■ EXERCISE DESCRIPTION
Quote everything in the passage on Supreme Court nominations from "Both parties have" down to "presidency in 1895.".

■ EXCERPTED TEXT
====

The process to nominate justices to the Supreme Court may be the new normal, according to The New York Times.

President Obama's nomination of Merrick Garland and the ensuing roadblock by the Senate judiciary points to a change in how vacancies have historically been filled on the high court.

"The problem is the whole thing is just getting ratcheted up, and maybe now we are in the a new era when the opposition party will refuse to confirm anyone," said Russell Wheeler, a federal judiciary expert at the Brookings Institution.

Both parties have been reluctant in recent years to back nominees who lean toward their opposition. That's a break from earlier confirmation processes, when the judiciary considered candidates and worked through its misgivings about them.

Senates controlled by Democrats have confirmed multiple nominees sent by Republican presidents. The last time a Republican-controlled Senate considered a Democratic president's nominee was during Grover Cleveland's presidency in 1895.

====

■ RECORDED DATA
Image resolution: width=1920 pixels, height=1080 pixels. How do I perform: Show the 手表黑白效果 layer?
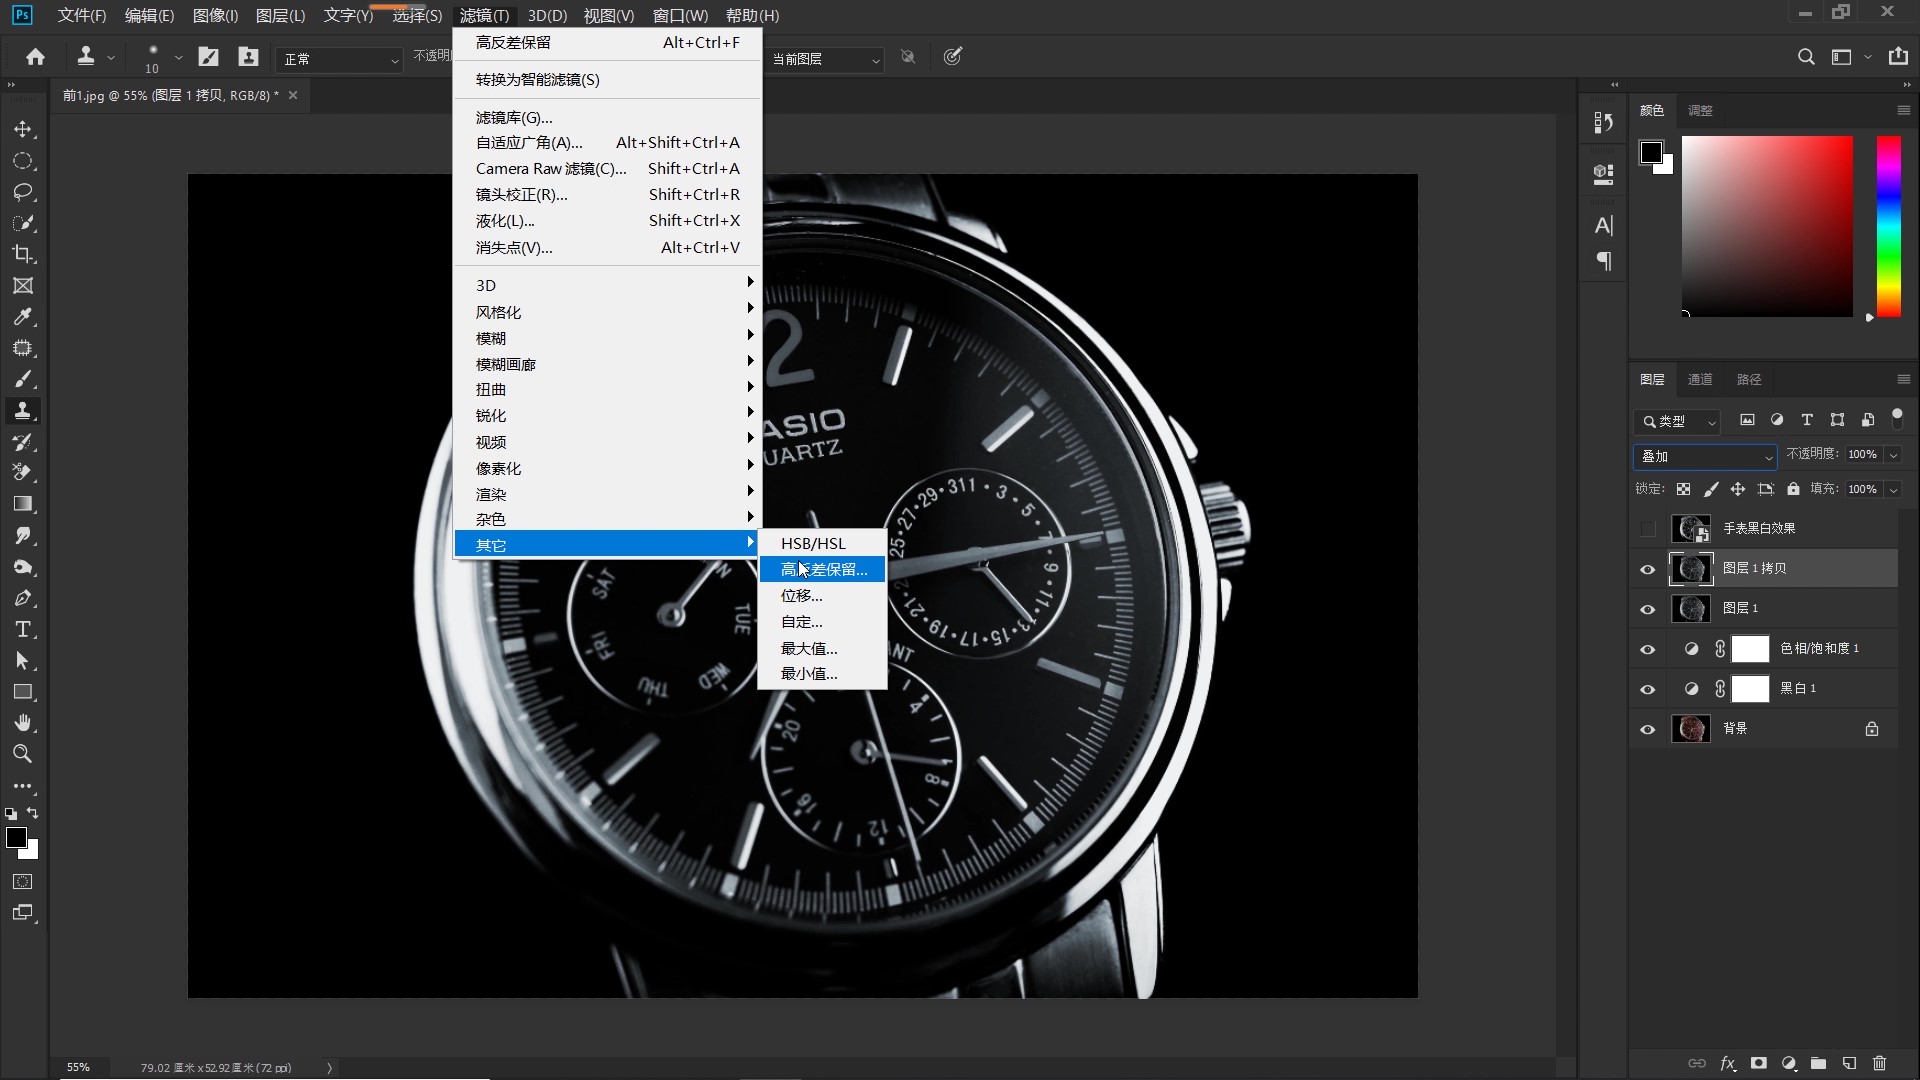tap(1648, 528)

====

■ THE REPLY
Both parties have been reluctant in recent years to back nominees who lean toward their opposition. That's a break from earlier confirmation processes, when the judiciary considered candidates and worked through its misgivings about them.

Senates controlled by Democrats have confirmed multiple nominees sent by Republican presidents. The last time a Republican-controlled Senate considered a Democratic president's nominee was during Grover Cleveland's presidency in 1895.